Impostor Syndrome
The feeling of freezing before starting because a list of reasons you created in your head on why you shouldn’t. Or the feeling when someone brings up an opportunity and your head floods with hundreds of reasons why it really wouldn't work.
Have you felt like this before?
I lived my life like this for years.
This feeling is called the Impostor syndrome and it's defined in the dictionary as:
“the persistent inability to believe that one's success is deserved or has been legitimately achieved as a result of one's own efforts or skills.”
The impostor syndrome is the silent killer of dreams and aspirations and it's a lie we tell ourselves every time we think about making that next move.
We stop ourselves before we try something new because we're afraid we'll look dumb or what others might say. We lose opportunities because we don't want to seem too greedy by asking. We don’t introduce ourselves to new people because we automatically think they would be bothered by talking to us.
In running especially, we push far too hard time and time again. We feel we are already behind our competitors, that we need to do more, and that rest means we're falling even further behind. We run through an injury because we think we can’t afford a day off. More is always the answer because if we don’t do more, how can we “catch up”?
I’ve sold myself short over and over again by having it in my head that I was not worthy of a spot or scenario before a conversation, a job offer, or a partnership even before the situation appeared.
It was something I had to cut out of my life.
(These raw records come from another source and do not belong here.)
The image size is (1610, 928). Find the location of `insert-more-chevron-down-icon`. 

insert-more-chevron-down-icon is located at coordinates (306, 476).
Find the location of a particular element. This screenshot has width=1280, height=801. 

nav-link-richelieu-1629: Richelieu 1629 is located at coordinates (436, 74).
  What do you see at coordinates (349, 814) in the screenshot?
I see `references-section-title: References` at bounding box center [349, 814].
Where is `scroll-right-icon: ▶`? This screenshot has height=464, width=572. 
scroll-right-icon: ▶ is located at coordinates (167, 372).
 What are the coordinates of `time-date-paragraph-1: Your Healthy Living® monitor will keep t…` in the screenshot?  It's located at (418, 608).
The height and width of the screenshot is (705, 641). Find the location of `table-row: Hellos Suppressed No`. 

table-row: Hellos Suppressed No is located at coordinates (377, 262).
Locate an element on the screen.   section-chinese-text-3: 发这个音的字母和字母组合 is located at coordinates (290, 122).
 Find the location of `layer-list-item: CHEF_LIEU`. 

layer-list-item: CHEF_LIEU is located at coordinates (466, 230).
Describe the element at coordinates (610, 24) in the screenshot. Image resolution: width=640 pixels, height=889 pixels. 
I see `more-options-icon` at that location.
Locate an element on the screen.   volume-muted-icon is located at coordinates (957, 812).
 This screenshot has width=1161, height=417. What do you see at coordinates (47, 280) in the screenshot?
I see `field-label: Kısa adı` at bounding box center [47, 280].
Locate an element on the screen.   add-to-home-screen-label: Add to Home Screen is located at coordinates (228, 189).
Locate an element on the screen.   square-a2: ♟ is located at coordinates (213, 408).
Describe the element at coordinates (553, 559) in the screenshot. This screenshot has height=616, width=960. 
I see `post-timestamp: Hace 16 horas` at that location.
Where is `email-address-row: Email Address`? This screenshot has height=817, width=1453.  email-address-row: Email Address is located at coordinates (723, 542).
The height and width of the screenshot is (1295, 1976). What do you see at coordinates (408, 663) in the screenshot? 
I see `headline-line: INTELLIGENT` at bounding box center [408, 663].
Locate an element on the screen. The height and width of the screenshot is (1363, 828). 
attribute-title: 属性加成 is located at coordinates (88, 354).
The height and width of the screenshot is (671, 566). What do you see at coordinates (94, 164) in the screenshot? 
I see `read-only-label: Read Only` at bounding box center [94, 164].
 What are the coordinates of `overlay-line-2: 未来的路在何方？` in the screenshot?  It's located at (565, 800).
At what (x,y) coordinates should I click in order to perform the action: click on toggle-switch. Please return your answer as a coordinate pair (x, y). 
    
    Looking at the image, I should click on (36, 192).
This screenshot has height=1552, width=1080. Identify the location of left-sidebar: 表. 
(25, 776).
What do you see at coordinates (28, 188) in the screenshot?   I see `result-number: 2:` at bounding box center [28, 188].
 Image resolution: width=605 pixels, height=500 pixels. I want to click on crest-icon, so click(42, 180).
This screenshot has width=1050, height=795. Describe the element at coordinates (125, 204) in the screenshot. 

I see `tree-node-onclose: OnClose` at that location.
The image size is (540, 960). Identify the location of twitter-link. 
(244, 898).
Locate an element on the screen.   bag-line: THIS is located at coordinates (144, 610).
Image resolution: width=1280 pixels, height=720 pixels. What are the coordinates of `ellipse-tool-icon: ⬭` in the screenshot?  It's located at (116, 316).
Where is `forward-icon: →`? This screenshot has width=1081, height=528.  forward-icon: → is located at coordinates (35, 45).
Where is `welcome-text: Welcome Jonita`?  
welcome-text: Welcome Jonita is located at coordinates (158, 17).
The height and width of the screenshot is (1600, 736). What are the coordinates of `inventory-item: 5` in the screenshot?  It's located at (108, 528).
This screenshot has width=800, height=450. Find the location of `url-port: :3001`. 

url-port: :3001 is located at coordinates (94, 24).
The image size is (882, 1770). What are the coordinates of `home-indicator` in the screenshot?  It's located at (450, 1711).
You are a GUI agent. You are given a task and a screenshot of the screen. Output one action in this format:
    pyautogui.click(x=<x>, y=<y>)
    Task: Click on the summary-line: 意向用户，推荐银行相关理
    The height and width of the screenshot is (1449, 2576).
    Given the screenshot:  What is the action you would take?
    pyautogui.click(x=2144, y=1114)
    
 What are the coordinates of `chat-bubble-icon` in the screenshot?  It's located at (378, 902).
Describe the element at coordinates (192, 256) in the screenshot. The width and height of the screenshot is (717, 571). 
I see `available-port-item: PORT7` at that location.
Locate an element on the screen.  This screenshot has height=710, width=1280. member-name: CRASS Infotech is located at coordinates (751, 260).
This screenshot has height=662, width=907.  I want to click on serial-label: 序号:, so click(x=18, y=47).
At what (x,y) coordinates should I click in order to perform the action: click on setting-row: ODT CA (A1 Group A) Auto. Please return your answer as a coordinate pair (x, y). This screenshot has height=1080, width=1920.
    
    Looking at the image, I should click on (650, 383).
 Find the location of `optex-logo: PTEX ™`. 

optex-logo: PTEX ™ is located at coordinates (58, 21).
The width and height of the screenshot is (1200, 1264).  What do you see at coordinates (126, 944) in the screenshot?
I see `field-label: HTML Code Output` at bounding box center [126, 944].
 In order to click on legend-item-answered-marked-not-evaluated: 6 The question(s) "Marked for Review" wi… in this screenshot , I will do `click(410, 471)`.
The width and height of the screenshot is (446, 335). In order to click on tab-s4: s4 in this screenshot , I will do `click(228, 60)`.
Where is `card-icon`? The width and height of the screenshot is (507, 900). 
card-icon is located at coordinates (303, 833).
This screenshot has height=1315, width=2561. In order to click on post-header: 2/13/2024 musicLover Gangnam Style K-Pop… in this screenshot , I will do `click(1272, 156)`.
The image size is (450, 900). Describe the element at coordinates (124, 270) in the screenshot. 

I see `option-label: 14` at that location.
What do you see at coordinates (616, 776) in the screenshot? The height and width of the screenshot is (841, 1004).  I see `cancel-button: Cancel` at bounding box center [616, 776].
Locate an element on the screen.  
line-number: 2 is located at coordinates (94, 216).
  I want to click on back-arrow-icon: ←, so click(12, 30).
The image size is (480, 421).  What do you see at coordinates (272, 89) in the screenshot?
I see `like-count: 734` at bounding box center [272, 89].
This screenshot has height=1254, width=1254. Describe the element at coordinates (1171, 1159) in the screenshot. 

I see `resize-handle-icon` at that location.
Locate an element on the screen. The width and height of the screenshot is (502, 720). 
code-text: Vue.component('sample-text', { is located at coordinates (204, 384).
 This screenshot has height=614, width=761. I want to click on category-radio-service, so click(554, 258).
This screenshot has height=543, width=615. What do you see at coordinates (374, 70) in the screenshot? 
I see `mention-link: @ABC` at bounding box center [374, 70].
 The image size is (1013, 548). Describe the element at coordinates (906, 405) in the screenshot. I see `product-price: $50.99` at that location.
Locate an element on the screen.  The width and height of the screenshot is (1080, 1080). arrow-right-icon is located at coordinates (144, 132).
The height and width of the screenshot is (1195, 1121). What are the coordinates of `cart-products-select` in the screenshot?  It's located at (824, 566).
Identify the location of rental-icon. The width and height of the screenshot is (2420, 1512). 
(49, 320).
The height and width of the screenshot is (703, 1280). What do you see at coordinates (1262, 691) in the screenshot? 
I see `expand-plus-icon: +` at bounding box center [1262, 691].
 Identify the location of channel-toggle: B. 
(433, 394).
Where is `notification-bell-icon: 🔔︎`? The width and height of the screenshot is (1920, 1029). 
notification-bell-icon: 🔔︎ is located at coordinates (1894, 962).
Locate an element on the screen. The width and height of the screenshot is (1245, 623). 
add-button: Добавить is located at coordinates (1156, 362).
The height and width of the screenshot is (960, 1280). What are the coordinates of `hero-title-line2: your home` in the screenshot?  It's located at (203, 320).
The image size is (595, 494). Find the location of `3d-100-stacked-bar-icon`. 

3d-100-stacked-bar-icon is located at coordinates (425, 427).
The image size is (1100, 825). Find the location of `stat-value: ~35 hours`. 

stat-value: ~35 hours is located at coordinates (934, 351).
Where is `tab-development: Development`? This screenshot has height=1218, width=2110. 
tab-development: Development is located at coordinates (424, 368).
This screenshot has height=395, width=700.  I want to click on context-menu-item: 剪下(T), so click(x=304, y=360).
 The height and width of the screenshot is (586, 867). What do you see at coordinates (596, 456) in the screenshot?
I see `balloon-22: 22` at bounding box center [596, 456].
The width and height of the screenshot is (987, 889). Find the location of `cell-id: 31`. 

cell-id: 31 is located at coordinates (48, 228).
I had to force myself to change my mentality because it was built into my subconscious and existed within my head years before I even knew who I was. It’s something that I think most of us deal with on a daily basis - that feeling of not being good enough.
When I used to be presented with a new situation that I was not comfortable in I would come up with reasons why I shouldn't belong and stop myself.
Now when I'm presented with a new situation I force myself to take the harder path. Instead of thinking of why I can't, I think why not?
When you have time to yourself to think clearly, I would challenge you to ask yourself; what are you still hoping to accomplish? If there is something you still want to do that you’ve been holding onto for a long time, why hasn’t it been achieved yet?
Is it time? family? timing? Ask yourself: If you're not where you want to be want to be, why is that? We are capable of so many amazing things but only if we believe in ourselves first.
If we let our insecurities rule our decision making we will miss opportunities that we should take. Confidence (not cockiness) within ourselves attracts other positive things and people in our lives. It may not feel natural but our own insecurities can sometimes be beat with a “fake it until you make it” attitude.
I still have feelings of not being good enough every single day. But catching myself before automatically saying I can’t or shouldn’t feels that much more empowering.
We get to where we are because of our own hard workout and effort. We deserve whatever might be ahead of us and we at least deserve to ask the question of if there is more.
Our dreams don't happen because we tell ourselves the reasons we can't. We accomplish the things we're proud of because we tell ourselves the reasons we can.